The open court rule
Under English Law, it is a general principal that court proceedings should be held openly and in public so the general public can be informed about the justice which is said to have been administered in their name.
Can hearings be held in private?
There are certain scenarios when a hearing or part of a hearing can be held in private. Examples of when this may be appropriate are set out in Pt 39.2(3) of the Civil Procedure Rules include:
- when publicity would defeat the object of the hearing;
- if the hearing involves information relating to national security;
- if the hearing involves confidential information and which the publication of would damage the confidential nature of the information;
- where it is deemed necessary to protect the interests of a child or a patient;
- if it is a hearing which is made without notice and it would be unfair or unjust on any of the respondents for the hearing to be made public;
- if the hearing involves uncontentious matters rising out of the administration of a trust or an estate;
- if the court considers it necessary in the interests of justice.

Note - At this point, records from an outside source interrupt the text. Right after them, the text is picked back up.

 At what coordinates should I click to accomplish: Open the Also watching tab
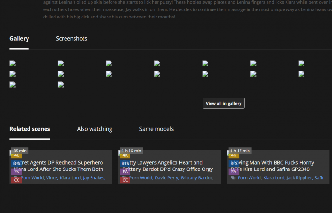94,129
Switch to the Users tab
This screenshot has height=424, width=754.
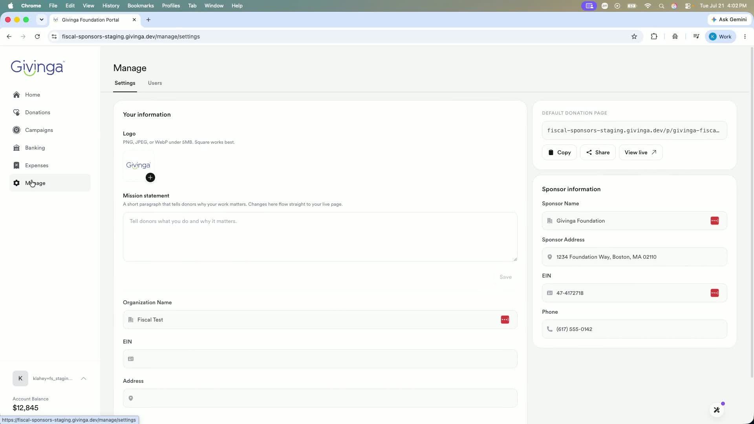pyautogui.click(x=155, y=83)
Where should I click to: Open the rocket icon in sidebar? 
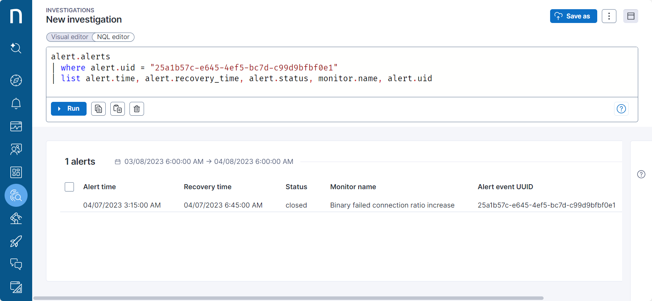(x=16, y=241)
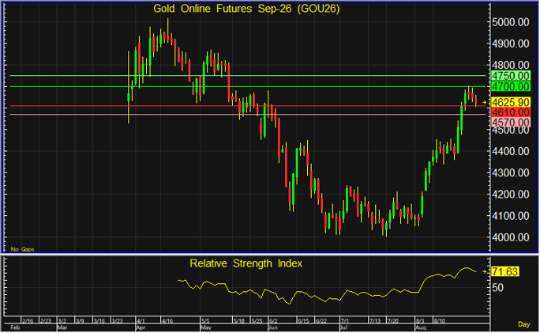Click the No Gaps indicator text
Image resolution: width=540 pixels, height=333 pixels.
[22, 249]
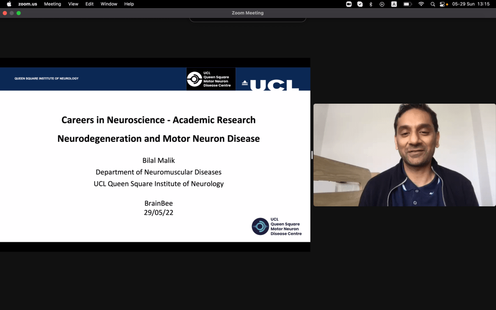The height and width of the screenshot is (310, 496).
Task: Open the Edit menu
Action: click(90, 4)
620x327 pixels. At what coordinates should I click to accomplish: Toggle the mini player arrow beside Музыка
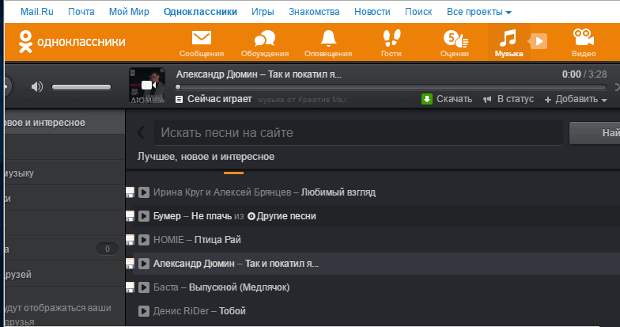[538, 41]
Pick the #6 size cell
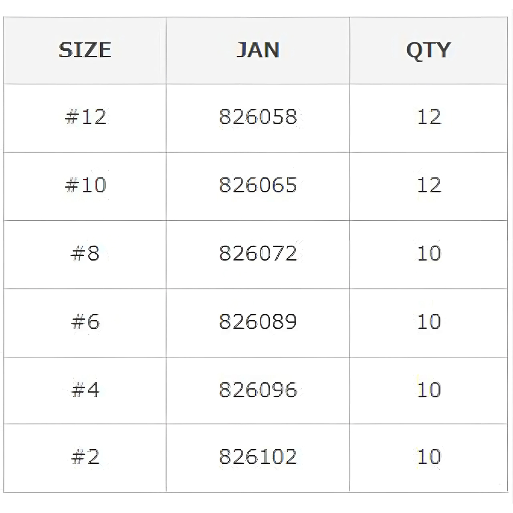The image size is (513, 513). [x=85, y=322]
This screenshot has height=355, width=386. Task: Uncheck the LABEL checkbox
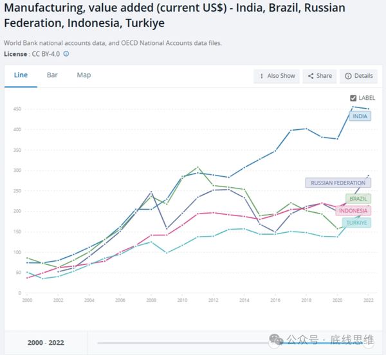pyautogui.click(x=353, y=98)
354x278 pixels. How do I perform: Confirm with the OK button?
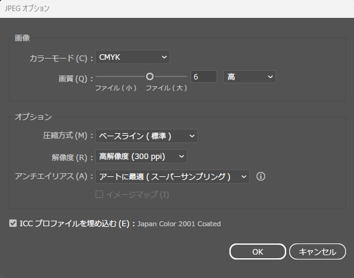[x=258, y=251]
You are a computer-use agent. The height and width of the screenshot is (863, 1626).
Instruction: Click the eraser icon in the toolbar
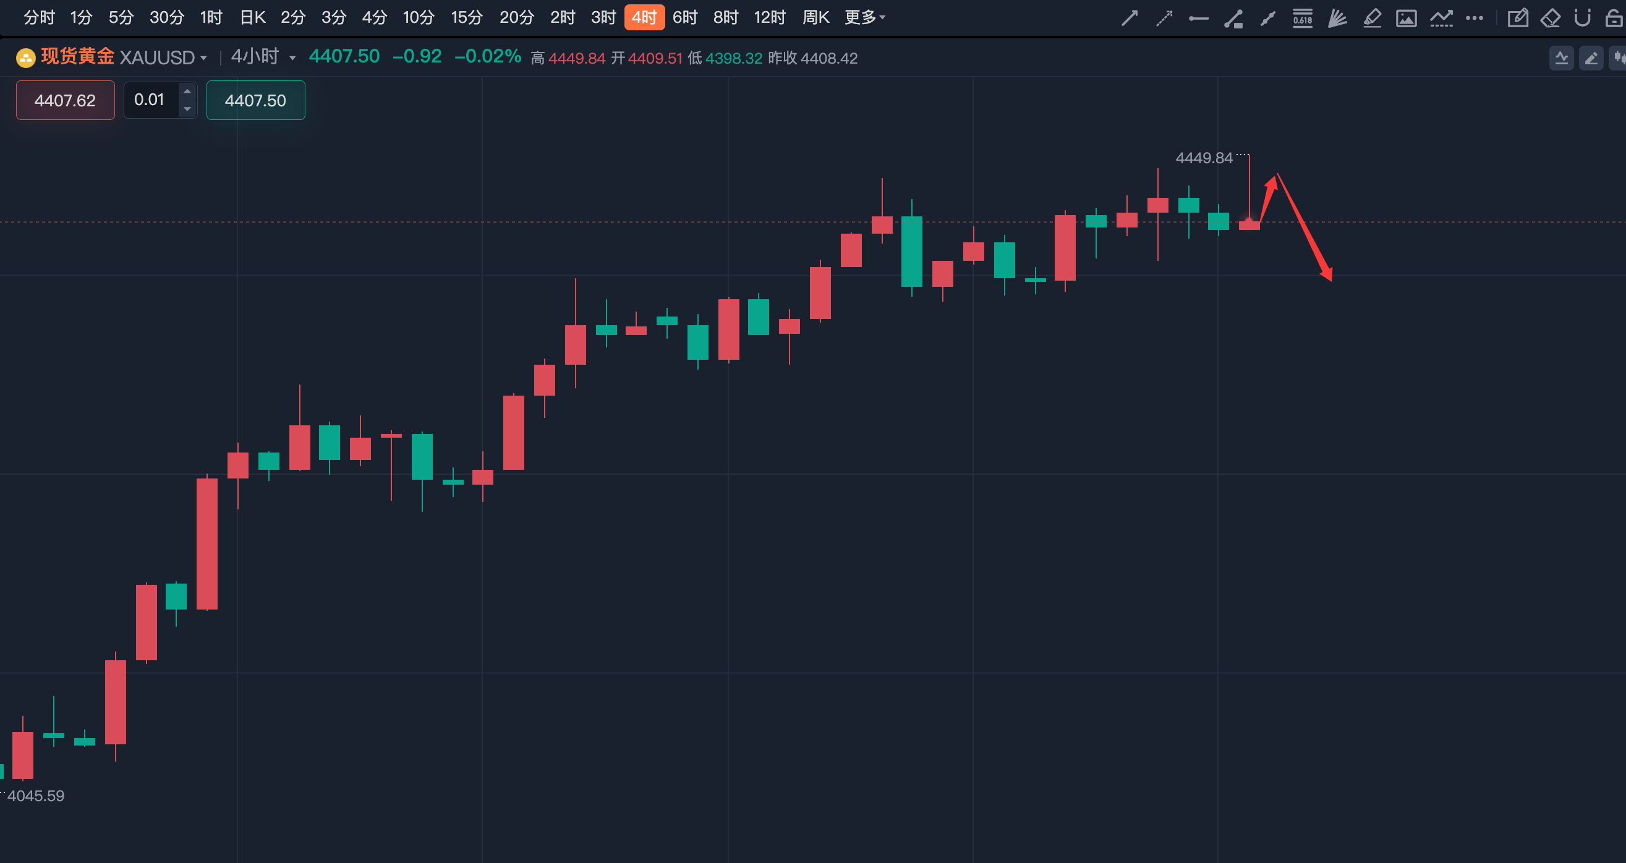coord(1550,18)
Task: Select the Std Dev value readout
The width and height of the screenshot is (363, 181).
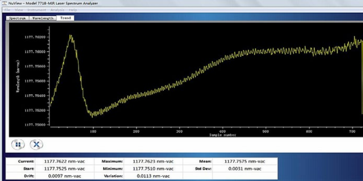Action: [245, 168]
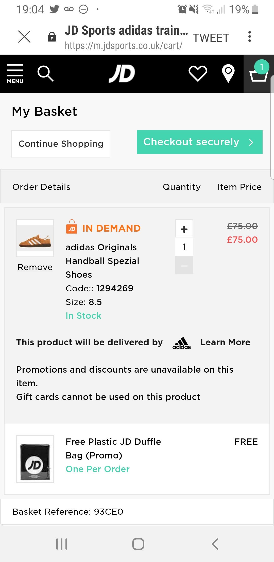Decrease shoe quantity with minus button

click(184, 265)
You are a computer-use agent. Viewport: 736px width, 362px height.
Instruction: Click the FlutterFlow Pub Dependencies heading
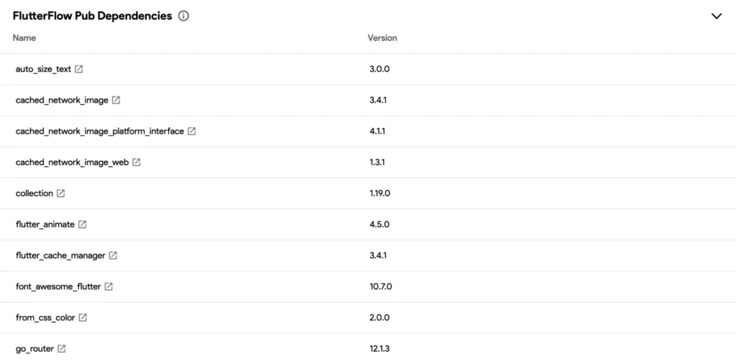pos(92,16)
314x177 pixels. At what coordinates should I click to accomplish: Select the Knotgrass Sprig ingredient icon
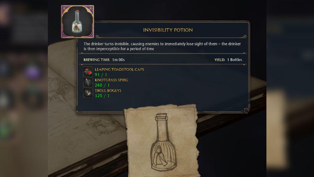pos(88,82)
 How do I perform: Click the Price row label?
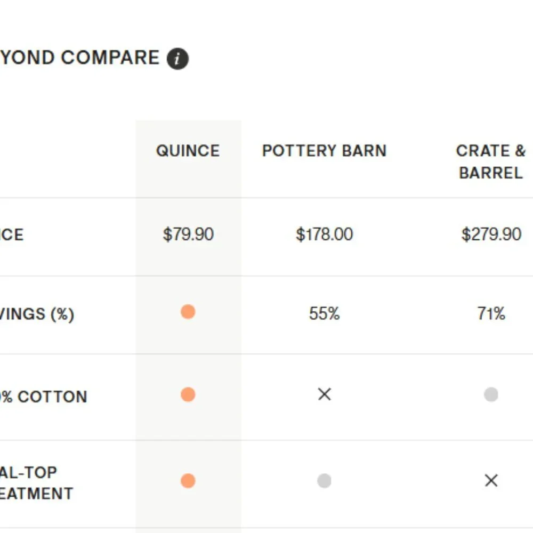[x=12, y=235]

It is up to the judge to decide whether the trial or parts of the trial should be held in private. There are 11 categories of cases that should in the first instance be listed by the court as hearings in private which are detailed in Practice Direction 39 (which supplements Pt 39 of the CPR). An example of this is cases where children are involved.
Human Rights Act 1998
The right to freedom of expression – which includes the rights of the media to provide fair, contemporaneous reports of legal proceedings – and the right to a public hearing are both guaranteed by the Human Rights Act 1998 (HRA 1998). While both provisions are qualified rights and permit exceptions, any restriction on the public’s right to attend court proceedings and the media’s ability to report them must fulfil a legitimate aim under these provisions and be necessary, proportionate and convincingly established.
According to Practice Guidance (Interim Non‐disclosure Orders) , it is for the party seeking to derogate from the principle of open justice to produce clear and cogent evidence in support of the derogation.
Open courts and reporting
Restrictions placed on the media
Where the courts are open to the public, there may still be restrictions placed on what the media can report on. The court has the power to:
- postpone the reporting of proceedings;
- prevent the publication of the names of the parties.
Power to postpone the reporting of proceedings
Section 4(2) of the Contempt of Court Act 1981 (CCA 1981) enables the court to postpone the publication of any report relating to court proceedings. The length of the postponement will be for any period of time which the court thinks necessary to avoid a substantial risk of prejudice to the administration of justice.
Power to prevent the publication of the names
Section 11 of CCA 1981 provides the court with the powers to restrict the publication of certain material. These include:
- when the court allows a name to be withheld from the public during the court proceedings, the court can also give directions preventing the publication of that name;
- the order preventing the publication of the name can only be made when it has not been made public during the hearing; if it has, the press is free to include it in their reports.
Restrictions imposed by statute
There are automatic bans on the media reporting on:
- information in relation to children;
- hearings concerned with sexual offences;
- divorce cases.
Information in relation to children
- Family proceedings
Under s 97 of the Children Act 1989 (as amended) the publication of material from family proceedings which is intended, or likely, to identify a child involved (or the address or school of such a child) is prohibited.
- Criminal hearings
The Children and Young Persons Act 1933 (as amended) prohibits the publication of information which reveals the name, address or school of any young person concerned in proceedings in a Youth Court.
- Criminal investigations
Under the Youth Justice and Criminal Evidence Act 1999 (YJCEA 1999), the identity of those aged under 18 who are being criminally investigated by the police (but who have not yet been the subject of a trial or any proceedings) must not be published.
- Victims and witnesses
The identity of a victim, witness or defendant under the age of 18 who is concerned in proceedings in a magistrates’ court or the Crown Court may be published unless the court makes an order banning publication under s 45 of YJCEA 1999.
A victim of any of the offences listed under the Sexual Offences Act 2003 has a right to anonymity from the time the complaint was first made to the police. The complaint does not have to have been made by the victim for the anonymity to commence.
Victims over the age of 16 may be identified if they consent in writing, freely and without any undue influence to being so.
Section 1(1)(b) of the Judicial Proceedings (Regulations of Reports) Act 1926 (as amended by the Family Law Act 1996) restricts the reporting and publishing of information relating to divorce, nullity or judicial separation to:
- names, address, occupations of the parties and witnesses;
- a concise statement of the charges, defences and counter-charges;
- submissions on any point of law arising in the course of the proceedings, and the decision of the court thereon;
- the summing-up of the judge and the finding of the jury (if any) and the judgment of the court and observations made by the judge in giving judgment.